Sebagai contoh, yaitu undang-undang tentang APBN dan undang-undang tentang
daerah pembentukan kabupaten, atau APBD dan peraturan daerah tentang perubahan
APBD.
Apabila dilihat dari segi sifat materi muatannya itu
bersifat konkret dalam arti tidak mengikat secara umum, tetapi mengikat
pemerintah saja dan telah jelas kabupaten yang dibentuk (untuk tingkat pusat),
demikian pula tidak mengikat rakyat secara umum dikabupaten tersebut khususnya
mengenai peraturan daerah tentang APBD, tetapi hanya mengikat pemerintah dalam
mengeluarkan anggaran untuk satu tahun bagi tingkat daerah kabupaten yang
bersangkutan.
Apabila dilihat dari segi pembentukan saja, maka
undang-undang dan peraturan tersebut diatas merupakan peraturan
perundang-undangan tetapi jika dilihat
materi muatannya lebih mendekati ciri suatu ketetapan (beschikking).

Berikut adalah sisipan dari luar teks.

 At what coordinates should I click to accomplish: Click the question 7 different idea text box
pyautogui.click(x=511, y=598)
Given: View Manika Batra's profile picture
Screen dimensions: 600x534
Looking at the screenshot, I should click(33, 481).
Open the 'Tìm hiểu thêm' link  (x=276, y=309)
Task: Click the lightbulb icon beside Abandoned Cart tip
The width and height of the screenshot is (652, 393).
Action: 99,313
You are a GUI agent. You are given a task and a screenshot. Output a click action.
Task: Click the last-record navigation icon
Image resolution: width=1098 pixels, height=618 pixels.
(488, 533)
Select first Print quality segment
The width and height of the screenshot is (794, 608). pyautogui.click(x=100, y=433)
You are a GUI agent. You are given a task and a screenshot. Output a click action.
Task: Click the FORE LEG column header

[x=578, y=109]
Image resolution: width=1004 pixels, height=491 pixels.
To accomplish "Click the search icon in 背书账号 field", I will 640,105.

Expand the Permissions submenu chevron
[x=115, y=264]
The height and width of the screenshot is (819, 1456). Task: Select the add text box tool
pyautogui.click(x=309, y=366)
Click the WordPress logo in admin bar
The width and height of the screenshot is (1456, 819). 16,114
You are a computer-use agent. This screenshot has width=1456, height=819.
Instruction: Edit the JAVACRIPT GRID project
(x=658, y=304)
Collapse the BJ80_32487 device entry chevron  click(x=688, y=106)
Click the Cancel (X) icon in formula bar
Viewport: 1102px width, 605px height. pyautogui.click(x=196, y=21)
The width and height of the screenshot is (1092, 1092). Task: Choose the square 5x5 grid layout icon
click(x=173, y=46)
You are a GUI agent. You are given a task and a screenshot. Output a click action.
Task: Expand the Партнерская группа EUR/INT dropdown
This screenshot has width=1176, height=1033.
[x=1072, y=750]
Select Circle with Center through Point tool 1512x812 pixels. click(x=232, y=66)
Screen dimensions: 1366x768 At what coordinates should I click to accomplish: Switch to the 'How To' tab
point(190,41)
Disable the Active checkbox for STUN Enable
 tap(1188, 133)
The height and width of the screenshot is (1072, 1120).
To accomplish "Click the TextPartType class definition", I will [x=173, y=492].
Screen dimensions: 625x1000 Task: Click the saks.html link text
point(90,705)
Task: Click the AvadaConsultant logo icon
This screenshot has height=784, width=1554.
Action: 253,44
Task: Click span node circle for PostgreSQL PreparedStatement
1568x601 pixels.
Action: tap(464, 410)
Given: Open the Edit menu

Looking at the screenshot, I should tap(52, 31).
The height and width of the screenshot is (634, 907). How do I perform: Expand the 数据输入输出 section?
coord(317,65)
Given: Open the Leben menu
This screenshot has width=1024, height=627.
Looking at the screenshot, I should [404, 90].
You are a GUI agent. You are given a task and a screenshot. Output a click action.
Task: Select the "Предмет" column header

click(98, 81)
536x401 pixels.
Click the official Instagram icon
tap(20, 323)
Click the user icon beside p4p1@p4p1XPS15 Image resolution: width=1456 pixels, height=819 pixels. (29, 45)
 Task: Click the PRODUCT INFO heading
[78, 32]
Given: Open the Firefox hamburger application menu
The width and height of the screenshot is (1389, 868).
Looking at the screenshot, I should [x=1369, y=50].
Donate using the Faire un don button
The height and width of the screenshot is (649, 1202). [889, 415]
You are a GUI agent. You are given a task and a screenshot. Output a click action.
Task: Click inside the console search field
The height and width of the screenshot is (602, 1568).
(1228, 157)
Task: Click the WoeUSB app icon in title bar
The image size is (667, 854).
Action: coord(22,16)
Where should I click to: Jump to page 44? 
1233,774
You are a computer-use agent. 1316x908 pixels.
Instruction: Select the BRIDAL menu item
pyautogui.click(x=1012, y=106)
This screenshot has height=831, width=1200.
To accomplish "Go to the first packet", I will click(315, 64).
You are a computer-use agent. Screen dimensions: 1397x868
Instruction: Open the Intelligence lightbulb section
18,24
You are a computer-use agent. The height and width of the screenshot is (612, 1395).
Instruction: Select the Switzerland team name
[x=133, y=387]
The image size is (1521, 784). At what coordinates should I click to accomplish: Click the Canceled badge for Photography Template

Dari ilustrasi tersebut diatas, dalam kepustakaan
dipandang sebagai peraturan perundang-undangan formal (undang-undang formal) yaitu dilihat dari segi
pembentukannya, sehingga tetap merupakan suatu bentuk peraturan
perundang-undangan.
Menurut P.J.P Tak (Manan, 1997 :125) bahwa peraturan
perundang-undangan memuat unsur, sebagai
berikut :
1.
peraturan perundang-undangan berbentuk keputusan tertulis, maka peraturan
perundang-undangan sebagai kaidah hukum
lazim disebut hukum tertulis.
2.
peraturan perundang-undangan terbentuk oleh pejabat atau lingkungan jabatan (badan,
organ) yang mempunyai wewenang membuat peraturan yang berlaku umum dan mengikat
secara umum.
3.
peraturan perundang-undangan yang bersifat umum tidak dimaksudkan harus berlaku
mengikat semua orang. Mengikat umum hanya menunjukkan bahwa peraturan
perundang-undangan tidak berlaku
terhadap peristiwa konkret atau individu tertentu. Karena tidak dimaksudkan
sebagai ketentuan yang hendak berlaku pada peristiwa konkret tertentu atau
individu tertentu, maka lebih tepat disebut sebagai sesuatu yang mengikat
secara (bersifat) umum dari pada mengikat umum.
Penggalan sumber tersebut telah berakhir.